Sina Leipold fordert die Bundesregierung sowie die Landesspitzen dazu auf, auch die Expertise jener einzubeziehen, die am stärksten von der Krise betroffen sind.
Foto: Fiedels/stock.adobe.com

Frau Leipold, wie kam der offene Brief zustande, und was wollen Sie damit bewirken?

Sina Leipold: Nachdem die Empfehlungen der Leopoldina veröffentlicht wurden, haben wir, eine Gruppe junger Wissenschaftlerinnen und Wissenschaftler, uns große Sorgen gemacht. Wir hatten den Eindruck, vor allem die Schließung der Schulen und Kitas bis zum Sommer sei sehr kurz gedacht. Die meisten von uns sind in der Wissenschaft tätig, viele von uns haben Kinder zu betreuen und sollen zu hundert Prozent arbeiten. Studien belegen, dass es zu 70 Prozent Frauen sind, die die Kinder betreuen, auch wenn sie gleichzeitig berufstätig sind. Wir befürchten, dass die Krise einen Rückschritt für die Gleichberechtigung bedeuten wird.
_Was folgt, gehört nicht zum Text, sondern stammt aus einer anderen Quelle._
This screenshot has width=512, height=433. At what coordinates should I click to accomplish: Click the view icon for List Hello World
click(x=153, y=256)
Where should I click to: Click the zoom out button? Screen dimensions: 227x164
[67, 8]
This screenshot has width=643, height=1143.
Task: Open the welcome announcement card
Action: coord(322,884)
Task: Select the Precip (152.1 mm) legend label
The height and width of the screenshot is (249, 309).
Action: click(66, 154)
Hinzu kommt, dass einige von uns in der Nachhaltigkeitsforschung tätig sind und befürchten, dass jetzt wie bereits während der Finanzkrise 2008 Geschäftsmodelle gefördert werden, die schon lange nicht nachhaltig sind – also Modelle, die dazu beigetragen haben, dass ökologische, soziale sowie ökonomische Veränderungen aufgeschoben wurden. Es geht aber darum, Entscheidungen für die Zukunft zu treffen.

Besteht nicht die Gefahr, dass alte Menschen gegen Kinder ausgespielt werden? Es gibt sehr widersprüchliche Studien darüber, wie ansteckend Kinder sind.
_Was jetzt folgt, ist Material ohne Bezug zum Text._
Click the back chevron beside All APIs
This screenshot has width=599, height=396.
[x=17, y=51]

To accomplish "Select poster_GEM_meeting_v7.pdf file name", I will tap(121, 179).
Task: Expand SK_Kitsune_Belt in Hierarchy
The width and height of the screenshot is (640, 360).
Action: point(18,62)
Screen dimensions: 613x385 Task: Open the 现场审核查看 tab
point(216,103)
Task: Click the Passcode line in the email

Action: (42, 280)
Die Studienlage ist noch relativ dünn. Es gibt Forschende, die sich dafür aussprechen, Kinder in kleinen Gruppen zu betreuen und zu schauen, ob es funktioniert, ganz ähnlich wie jetzt mit Geschäften vorgegangen wird. Die Generationen werden dann gegeneinander ausgespielt, wenn eine Seite den Eindruck hat, dass ihr zu viel auf die Schultern geladen wird. Wenn man die Generationen nicht gegeneinander ausspielen will, muss man sie miteinander in Dialog bringen.

Als Wissenschaftler können Sie lediglich beraten, entscheiden müssen die demokratisch gewählten Politikerinnen und Politiker.
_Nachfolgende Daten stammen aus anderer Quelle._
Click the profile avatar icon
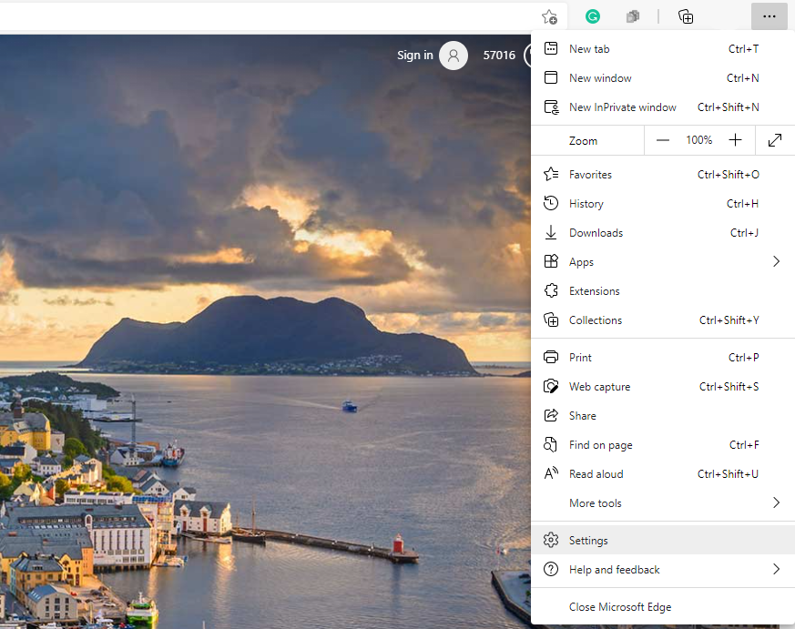This screenshot has height=629, width=795. 454,56
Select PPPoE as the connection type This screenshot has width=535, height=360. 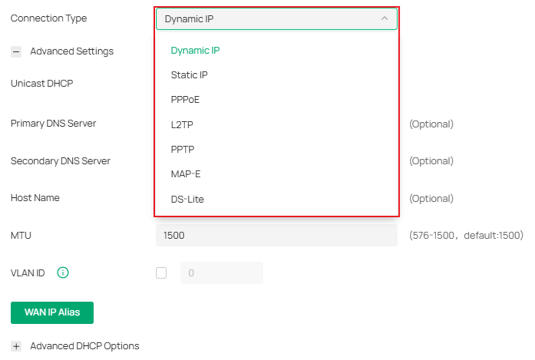185,99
Wir wollen keinen demokratischen Prozess ersetzen, lediglich unsere Expertise aus den verschiedenen Fachbereichen einbringen. Entscheidungen zu treffen ist eindeutig die Sache der Politik.

„Wenn wir nicht in kurzer Zeit eine neue Pandemie riskieren wollen, müssen kommende Maßnahmen an Überlegungen zum Klima- und Umweltschutz geknüpft sein“, sagt Sina Leipold. Foto: Klaus Polkowski

Gerade hat man den Eindruck, dass das Gefühl der Einheit, das in den ersten Wochen des Lockdown zu spüren war, nachlässt. Wie kann man eine Solidarität in der Gesellschaft herstellen?

Die Isolationszeit war entscheidend, um die Infektionsrate zu senken, doch jetzt geht es darum, einen zukunftsweisenden Weg aus dieser Phase zu finden. Dabei geht es darum die zu schützen, die jetzt leben, aber eben auch die, die zukünftig leben werden. Viele Studien zeigen, dass das Aufkommen des Virus eine Folge der Naturzerstörung ist, weil es Wildtieren an Rückzugsräumen fehlt und wir nicht auf ihre Viren und Bakterien vorbereitet sind. Wenn wir nicht in kurzer Zeit eine neue Pandemie riskieren wollen, müssen kommende Maßnahmen an Überlegungen zum Klima- und Umweltschutz geknüpft sein.

Sie arbeiten derzeit zu Hause. Umfragen zeigen, dass viele ganz zufrieden mit dem Homeoffice sind. Aber hat es auch Fallen?

Das Homeoffice hat zum Beispiel für Pendlerinnen und Pendler viele Vorteile. Nur haben viele gerade kein echtes Homeoffice, da sie Kinder zu betreuen haben. Wir wollen keine unbedachte Öffnung; wir haben alle Eltern und Großeltern, die wir schützen wollen. Das Ziel muss sein, nicht schnelle, sondern sinnvolle und ausgewogene Entscheidungen zu treffen. Als Forschende sind wir grundsätzlich sehr glücklich darüber, dass der Umgang mit der Krise derart wissensbasiert ist. Gleichzeitig ermahnen wir dazu, die Expertise jener zu hören, die von der Krise am stärksten betroffen sind – und das ist die jüngere Generation. Wir fänden es bereichernd, wenn weibliche und jüngere Stimmen gehört werden würden.